On appelle « macroséismes » les séismes sensibles à l'homme. La surface sur laquelle ils sont perçus dépend de l'énergie développée au foyer et de la profondeur de celui-ci ; ses limites varient aussi avec l'observateur. C'est pourquoi, dans l'évaluation de l'intensité d'un séisme, on est amené à prendre des moyennes et à tenir compte du nombre des observations.

Échelles d'intensité

De nombreuses échelles d'intensité ont été utilisées, parmi elles l'échelle Rossi-Forel (RF), en dix degrés, l'échelle Mercalli modifiée (MM), en douze degrés. Ces échelles ont été abandonnées au profit de l'échelle MSK, en douze degrés, proposée en 1964 par Medvedev, Sponheuer et Karnik, et modifiée depuis lors.

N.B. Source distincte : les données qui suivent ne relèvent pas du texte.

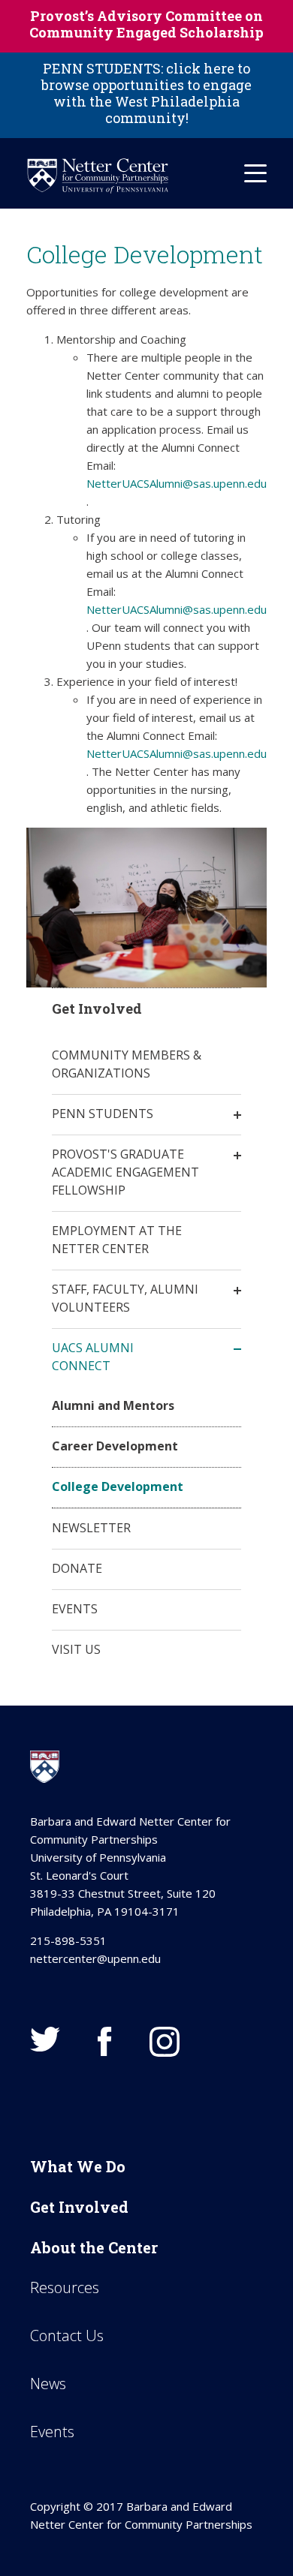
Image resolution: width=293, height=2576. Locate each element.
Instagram (165, 2042)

Les degrés de l'échelle d'intensité MSK sont :

– degré I : secousse non ressentie ;

– degré II : secousse ressentie par peu de personnes et surtout aux étages élevés des maisons ;

– degré III : secousse ressentie par quelques personnes à l'intérieur des habitations ; vibrations des vitres et balancement d'objets ;

– degré IV : secousse ressentie par de nombreuses personnes à l'intérieur des maisons ; craquement des planchers et des cloisons, vibration des fenêtres, des portes, de la vaisselle ;

– degré V : secousse ressentie par toute la population d'une localité ; réveil de beaucoup de dormeurs, projection de liquides, large balancement des objets suspendus.

– pour les degrés VI à XII, l'échelle MSK précise les définitions des anciennes échelles d'intensité en prenant en considération les types de constructions, les pourcentages de bâtiments endommagés et la nature des dégâts.

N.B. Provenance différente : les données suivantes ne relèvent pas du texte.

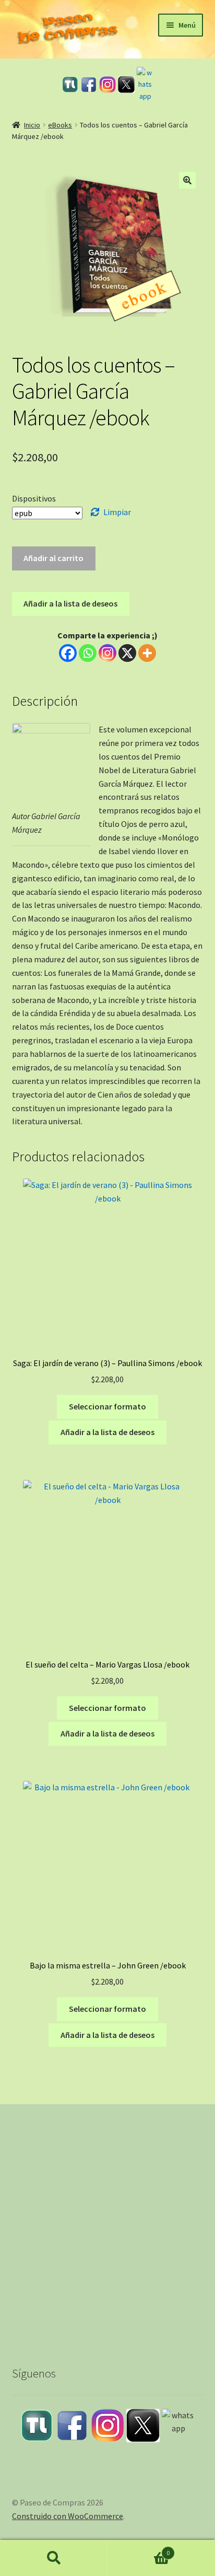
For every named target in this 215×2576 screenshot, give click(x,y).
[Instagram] (107, 84)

a) Types de construction :

– type A : maisons en pisé, briques crues (« adobe »), maisons rurales, constructions en pierres ordinaires (galets, etc.) ;

– type B : constructions en brique, blocs de béton, constructions mixtes en maçonnerie et bois, constructions en pierres appareillées ;

– type C : constructions armées et bonnes constructions en bois.

b) Pourcentage de bâtiments endommagés : – Q (quelques-uns) : 5 p. 100 environ ;

– N (nombreux) : 50 p. 100 environ ;

– P (la plupart) : 75 p. 100 et plus.

c) Nature des dégâts :

– 1 : fissuration et chute de débris, de plâtras ;

– 2 : fissuration des murs, chute de tuiles, fissuration et chute de parties de cheminées ;

– 3 : lézardes larges et profondes dans les murs, chute de cheminées ;

– 4 : brèches dans les murs, effondrements partiels, destruction de remplissage ou de cloisons intérieures ;

– 5 : effondrement total de la construction.

Le tableau permet de définir exactement l'intensité de la secousse en un point donné.

Intensités et dégâts

Tableau : Intensités et dégâts

Intensité et fonction du type de construction (A, B, C), de la proportion de bâtiments endommagés (Q, N, P) et de la nature des dégâts (1 à 5). 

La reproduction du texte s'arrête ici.